E aggiunge: “Calpestare un’opera d’arte è un’esperienza di forte intensità emotiva e quella sensazione rimane. In quel momento il simbolo, privo di qualsiasi risonanza per molti, esce dalla sua zona d’ombra e comincia a interrogare la consapevolezza dello spettatore”. Lo spettatore entra dunque all’opera, la modifica, ne comprende la relazione architettonica con lo spazio, ma ne gode il significato nella sua interezza solo da una giusta distanza che è fisica (dalle finestre del Museo Diocesano) ma soprattutto mentale, poiché ne prende possesso, lo percepisce con il contatto fisico”.
Come simbolo, generalmente sempre con significati augurali, il sole uncinato rappresentato da una croce greca con i bracci piegati ad angoli retti fu utilizzato sin dal paleolitico in diverse culture, comprese quelle greca, etrusca e romana, ma in tempi più recenti è indissolubilmente legato al Partito Nazionalista Tedesco dei Lavoratori da cui fu adottato come simbolo dello stesso, finendo per essere inserito nella bandiera ufficiale della Germania nazista.

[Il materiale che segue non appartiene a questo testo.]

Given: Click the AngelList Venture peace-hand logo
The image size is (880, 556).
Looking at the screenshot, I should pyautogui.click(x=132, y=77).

Un simbolo che è già stato oggetto di una clamorosa riabilitazione, tanto è vero che nel 2008 a Gerusalemme il Gran Rabbinato d’Israele e l’Hindu Dharma Acharya Sabha hanno siglato una dichiarazione comune in cui si dà atto che lo svastica è un antico e importante simbolo religioso dell’Induismo, che nulla ha a che fare con il nazismo.
Il progetto Svasti nasce dunque dal desiderio di riattivare le potenzialità benefiche di un simbolo rigenerato, dalle originarie componenti positive, per creare qualcosa di totalmente nuovo, un inno al sacro e alla bellezza purificata dall’arte nel meraviglioso contesto della campagna cortonese.
La personale ricerca filosofica di Filippo di Sambuy, già a partire dagli anni ’90, lo ha portato a creare progetti e mostre per luoghi unici nella loro concezione architettonica e stilistica come Castel del Monte, la città razionalista di Sabaudia, la Palazzina di Caccia di Stupinigi, il Museo del Vittoriale degli Italiani (a cura di Giordano Bruno Guerri) e Palazzo Reale a Palermo con la mostra “Stupor Mundi – L’Origine”, curata da Giovanna dalla Chiesa e dedicata a Federico II di Svevia.
Nel 2016 si è svolta presso la Pinacoteca Albertina a Torino la mostra monografica “Alleretour 2001/2016”, a cura di Francesco Poli, che racchiudeva in un ideale racconto le opere e i progetti realizzati il 15 anni di carriera.